Your goal => Set down the data that follows again, exactly as written.

Dataset =>
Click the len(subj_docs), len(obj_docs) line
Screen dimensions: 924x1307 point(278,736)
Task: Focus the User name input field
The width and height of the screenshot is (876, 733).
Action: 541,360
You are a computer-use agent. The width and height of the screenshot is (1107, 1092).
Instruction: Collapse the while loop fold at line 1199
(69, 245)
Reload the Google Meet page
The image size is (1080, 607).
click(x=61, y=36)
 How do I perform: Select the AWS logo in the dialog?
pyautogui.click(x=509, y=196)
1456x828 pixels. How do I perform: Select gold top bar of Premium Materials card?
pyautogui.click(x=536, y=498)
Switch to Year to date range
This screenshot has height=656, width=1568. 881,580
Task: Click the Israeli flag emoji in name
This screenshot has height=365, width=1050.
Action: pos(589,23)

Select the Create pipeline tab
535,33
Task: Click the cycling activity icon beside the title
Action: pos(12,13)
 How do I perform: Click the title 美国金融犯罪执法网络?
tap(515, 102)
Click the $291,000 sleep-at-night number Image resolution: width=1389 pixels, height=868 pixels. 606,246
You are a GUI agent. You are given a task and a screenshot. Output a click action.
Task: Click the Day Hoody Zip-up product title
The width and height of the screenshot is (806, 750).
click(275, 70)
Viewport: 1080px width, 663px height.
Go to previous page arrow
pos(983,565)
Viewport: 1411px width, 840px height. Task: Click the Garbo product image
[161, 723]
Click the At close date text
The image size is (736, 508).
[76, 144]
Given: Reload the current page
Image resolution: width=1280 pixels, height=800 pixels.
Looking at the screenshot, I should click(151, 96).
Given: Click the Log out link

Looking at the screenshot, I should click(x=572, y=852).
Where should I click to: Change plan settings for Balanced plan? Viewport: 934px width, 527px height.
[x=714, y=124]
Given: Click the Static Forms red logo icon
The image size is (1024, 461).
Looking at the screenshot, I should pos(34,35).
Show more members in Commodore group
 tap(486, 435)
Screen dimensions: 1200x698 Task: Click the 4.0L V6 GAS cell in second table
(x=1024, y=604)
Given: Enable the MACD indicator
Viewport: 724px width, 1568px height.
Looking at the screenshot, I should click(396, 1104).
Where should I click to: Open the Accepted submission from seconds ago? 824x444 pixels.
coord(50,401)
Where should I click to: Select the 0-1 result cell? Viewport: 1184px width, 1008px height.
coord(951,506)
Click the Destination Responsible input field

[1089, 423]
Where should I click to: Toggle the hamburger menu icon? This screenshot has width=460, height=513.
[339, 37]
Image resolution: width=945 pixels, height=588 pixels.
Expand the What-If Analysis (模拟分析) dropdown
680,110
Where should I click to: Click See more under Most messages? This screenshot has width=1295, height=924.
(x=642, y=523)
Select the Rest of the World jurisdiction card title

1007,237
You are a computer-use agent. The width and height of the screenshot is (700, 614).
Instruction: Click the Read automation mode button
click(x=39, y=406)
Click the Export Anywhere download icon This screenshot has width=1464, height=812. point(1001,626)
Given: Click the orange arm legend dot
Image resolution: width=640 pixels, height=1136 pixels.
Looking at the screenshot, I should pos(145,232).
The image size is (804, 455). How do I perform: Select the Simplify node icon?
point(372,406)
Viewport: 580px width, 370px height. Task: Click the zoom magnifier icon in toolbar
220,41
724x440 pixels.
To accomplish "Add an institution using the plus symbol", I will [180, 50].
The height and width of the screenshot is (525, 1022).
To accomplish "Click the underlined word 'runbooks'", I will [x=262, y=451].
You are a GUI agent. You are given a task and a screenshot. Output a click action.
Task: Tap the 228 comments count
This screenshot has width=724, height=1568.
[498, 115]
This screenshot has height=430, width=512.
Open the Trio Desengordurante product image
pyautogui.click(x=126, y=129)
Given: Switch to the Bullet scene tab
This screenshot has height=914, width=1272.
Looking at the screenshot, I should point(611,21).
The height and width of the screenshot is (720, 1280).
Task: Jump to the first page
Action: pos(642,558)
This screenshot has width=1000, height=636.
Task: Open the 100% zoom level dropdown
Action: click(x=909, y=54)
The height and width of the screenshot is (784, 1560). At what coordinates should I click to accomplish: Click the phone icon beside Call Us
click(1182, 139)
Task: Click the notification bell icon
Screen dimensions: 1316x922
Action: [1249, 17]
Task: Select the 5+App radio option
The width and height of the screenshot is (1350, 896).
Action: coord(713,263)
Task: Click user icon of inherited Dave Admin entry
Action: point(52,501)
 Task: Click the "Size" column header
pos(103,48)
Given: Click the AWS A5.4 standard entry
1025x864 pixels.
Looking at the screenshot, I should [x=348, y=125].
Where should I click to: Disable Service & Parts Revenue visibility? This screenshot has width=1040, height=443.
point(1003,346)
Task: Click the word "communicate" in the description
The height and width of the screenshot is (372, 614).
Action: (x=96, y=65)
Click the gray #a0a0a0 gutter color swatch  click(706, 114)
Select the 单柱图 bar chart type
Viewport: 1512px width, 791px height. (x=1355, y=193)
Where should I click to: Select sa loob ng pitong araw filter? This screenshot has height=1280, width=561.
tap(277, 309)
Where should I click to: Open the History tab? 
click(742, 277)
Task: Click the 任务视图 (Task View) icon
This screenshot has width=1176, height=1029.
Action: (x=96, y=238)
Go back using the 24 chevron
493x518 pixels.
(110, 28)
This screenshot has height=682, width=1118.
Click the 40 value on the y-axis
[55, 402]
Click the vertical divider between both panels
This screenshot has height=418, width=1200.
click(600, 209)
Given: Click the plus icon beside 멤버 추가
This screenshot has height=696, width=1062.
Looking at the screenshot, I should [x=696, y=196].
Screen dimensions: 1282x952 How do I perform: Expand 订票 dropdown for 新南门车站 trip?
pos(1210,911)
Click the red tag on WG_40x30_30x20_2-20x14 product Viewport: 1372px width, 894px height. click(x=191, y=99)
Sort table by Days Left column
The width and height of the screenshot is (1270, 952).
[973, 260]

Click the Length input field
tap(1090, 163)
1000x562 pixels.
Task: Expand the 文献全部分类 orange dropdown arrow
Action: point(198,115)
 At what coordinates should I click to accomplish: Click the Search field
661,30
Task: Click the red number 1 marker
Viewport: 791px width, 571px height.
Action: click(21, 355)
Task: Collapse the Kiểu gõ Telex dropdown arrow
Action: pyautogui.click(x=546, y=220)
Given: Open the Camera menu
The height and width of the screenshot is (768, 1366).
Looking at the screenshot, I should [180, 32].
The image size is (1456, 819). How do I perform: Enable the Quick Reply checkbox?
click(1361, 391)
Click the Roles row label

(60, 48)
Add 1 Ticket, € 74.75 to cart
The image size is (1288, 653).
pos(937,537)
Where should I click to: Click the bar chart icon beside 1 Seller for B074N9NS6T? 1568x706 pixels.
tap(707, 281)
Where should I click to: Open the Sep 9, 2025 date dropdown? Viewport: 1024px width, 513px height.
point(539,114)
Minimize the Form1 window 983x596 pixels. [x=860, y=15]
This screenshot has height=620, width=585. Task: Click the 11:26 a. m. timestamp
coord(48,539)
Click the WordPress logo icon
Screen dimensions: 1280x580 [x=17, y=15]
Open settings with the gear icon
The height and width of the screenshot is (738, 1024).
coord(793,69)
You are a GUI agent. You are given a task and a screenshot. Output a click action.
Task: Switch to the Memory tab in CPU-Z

Output of the exercise =>
Click the len(subj_docs), len(obj_docs) line
Screen dimensions: 924x1307 point(278,736)
Task: Focus the User name input field
The width and height of the screenshot is (876, 733).
Action: 541,360
You are a computer-use agent. The width and height of the screenshot is (1107, 1092).
Instruction: Collapse the while loop fold at line 1199
(69, 245)
Reload the Google Meet page
The image size is (1080, 607).
click(x=61, y=36)
 How do I perform: Select the AWS logo in the dialog?
pyautogui.click(x=509, y=196)
1456x828 pixels. How do I perform: Select gold top bar of Premium Materials card?
pyautogui.click(x=536, y=498)
Switch to Year to date range
This screenshot has height=656, width=1568. 881,580
Task: Click the Israeli flag emoji in name
This screenshot has height=365, width=1050.
Action: pos(589,23)

Select the Create pipeline tab
535,33
Task: Click the cycling activity icon beside the title
Action: pos(12,13)
 How do I perform: Click the title 美国金融犯罪执法网络?
tap(515, 102)
Click the $291,000 sleep-at-night number Image resolution: width=1389 pixels, height=868 pixels. 606,246
You are a GUI agent. You are given a task and a screenshot. Output a click action.
Task: Click the Day Hoody Zip-up product title
The width and height of the screenshot is (806, 750).
click(275, 70)
Viewport: 1080px width, 663px height.
Go to previous page arrow
pos(983,565)
Viewport: 1411px width, 840px height. Task: Click the Garbo product image
[161, 723]
Click the At close date text
The image size is (736, 508).
[76, 144]
Given: Reload the current page
Image resolution: width=1280 pixels, height=800 pixels.
Looking at the screenshot, I should click(151, 96).
Given: Click the Log out link

Looking at the screenshot, I should click(x=572, y=852).
Where should I click to: Change plan settings for Balanced plan? Viewport: 934px width, 527px height.
[x=714, y=124]
Given: Click the Static Forms red logo icon
The image size is (1024, 461).
Looking at the screenshot, I should pos(34,35).
Show more members in Commodore group
 tap(486, 435)
Screen dimensions: 1200x698 Task: Click the 4.0L V6 GAS cell in second table
(x=1024, y=604)
Given: Enable the MACD indicator
Viewport: 724px width, 1568px height.
Looking at the screenshot, I should click(396, 1104).
Where should I click to: Open the Accepted submission from seconds ago? 824x444 pixels.
coord(50,401)
Where should I click to: Select the 0-1 result cell? Viewport: 1184px width, 1008px height.
coord(951,506)
Click the Destination Responsible input field

[1089, 423]
Where should I click to: Toggle the hamburger menu icon? This screenshot has width=460, height=513.
[339, 37]
Image resolution: width=945 pixels, height=588 pixels.
Expand the What-If Analysis (模拟分析) dropdown
680,110
Where should I click to: Click See more under Most messages? This screenshot has width=1295, height=924.
(x=642, y=523)
Select the Rest of the World jurisdiction card title

1007,237
You are a computer-use agent. The width and height of the screenshot is (700, 614).
Instruction: Click the Read automation mode button
click(x=39, y=406)
Click the Export Anywhere download icon This screenshot has width=1464, height=812. point(1001,626)
Given: Click the orange arm legend dot
Image resolution: width=640 pixels, height=1136 pixels.
Looking at the screenshot, I should pos(145,232).
The image size is (804, 455). How do I perform: Select the Simplify node icon?
point(372,406)
Viewport: 580px width, 370px height. Task: Click the zoom magnifier icon in toolbar
220,41
724x440 pixels.
To accomplish "Add an institution using the plus symbol", I will [180, 50].
The height and width of the screenshot is (525, 1022).
To accomplish "Click the underlined word 'runbooks'", I will [x=262, y=451].
You are a GUI agent. You are given a task and a screenshot. Output a click action.
Task: Tap the 228 comments count
This screenshot has width=724, height=1568.
[498, 115]
This screenshot has height=430, width=512.
Open the Trio Desengordurante product image
pyautogui.click(x=126, y=129)
Given: Switch to the Bullet scene tab
This screenshot has height=914, width=1272.
Looking at the screenshot, I should point(611,21).
The height and width of the screenshot is (720, 1280).
Task: Jump to the first page
Action: pos(642,558)
This screenshot has width=1000, height=636.
Task: Open the 100% zoom level dropdown
Action: click(x=909, y=54)
The height and width of the screenshot is (784, 1560). At what coordinates should I click to accomplish: Click the phone icon beside Call Us
click(1182, 139)
Task: Click the notification bell icon
Screen dimensions: 1316x922
Action: [1249, 17]
Task: Select the 5+App radio option
The width and height of the screenshot is (1350, 896).
Action: coord(713,263)
Task: Click user icon of inherited Dave Admin entry
Action: point(52,501)
 Task: Click the "Size" column header
pos(103,48)
Given: Click the AWS A5.4 standard entry
1025x864 pixels.
Looking at the screenshot, I should [x=348, y=125].
Where should I click to: Disable Service & Parts Revenue visibility? This screenshot has width=1040, height=443.
point(1003,346)
Task: Click the word "communicate" in the description
The height and width of the screenshot is (372, 614).
Action: (x=96, y=65)
Click the gray #a0a0a0 gutter color swatch  click(706, 114)
Select the 单柱图 bar chart type
Viewport: 1512px width, 791px height. (x=1355, y=193)
Where should I click to: Select sa loob ng pitong araw filter? This screenshot has height=1280, width=561.
tap(277, 309)
Where should I click to: Open the History tab? 
click(742, 277)
Task: Click the 任务视图 (Task View) icon
This screenshot has width=1176, height=1029.
Action: (x=96, y=238)
Go back using the 24 chevron
493x518 pixels.
(110, 28)
This screenshot has height=682, width=1118.
Click the 40 value on the y-axis
[55, 402]
Click the vertical divider between both panels
This screenshot has height=418, width=1200.
click(600, 209)
Given: Click the plus icon beside 멤버 추가
This screenshot has height=696, width=1062.
Looking at the screenshot, I should [x=696, y=196].
Screen dimensions: 1282x952 How do I perform: Expand 订票 dropdown for 新南门车站 trip?
pos(1210,911)
Click the red tag on WG_40x30_30x20_2-20x14 product Viewport: 1372px width, 894px height. click(x=191, y=99)
Sort table by Days Left column
The width and height of the screenshot is (1270, 952).
[973, 260]

Click the Length input field
tap(1090, 163)
1000x562 pixels.
Task: Expand the 文献全部分类 orange dropdown arrow
Action: point(198,115)
 At what coordinates should I click to accomplish: Click the Search field
661,30
Task: Click the red number 1 marker
Viewport: 791px width, 571px height.
Action: click(21, 355)
Task: Collapse the Kiểu gõ Telex dropdown arrow
Action: pyautogui.click(x=546, y=220)
Given: Open the Camera menu
The height and width of the screenshot is (768, 1366).
Looking at the screenshot, I should [180, 32].
The image size is (1456, 819). How do I perform: Enable the Quick Reply checkbox?
click(1361, 391)
Click the Roles row label

(60, 48)
Add 1 Ticket, € 74.75 to cart
The image size is (1288, 653).
pos(937,537)
Where should I click to: Click the bar chart icon beside 1 Seller for B074N9NS6T? 1568x706 pixels.
tap(707, 281)
Where should I click to: Open the Sep 9, 2025 date dropdown? Viewport: 1024px width, 513px height.
point(539,114)
Minimize the Form1 window 983x596 pixels. [x=860, y=15]
This screenshot has height=620, width=585. Task: Click the 11:26 a. m. timestamp
coord(48,539)
Click the WordPress logo icon
Screen dimensions: 1280x580 [x=17, y=15]
Open settings with the gear icon
The height and width of the screenshot is (738, 1024).
coord(793,69)
You are a GUI agent. You are given a task and a screenshot. Output a click action.
Task: Switch to the Memory tab in CPU-Z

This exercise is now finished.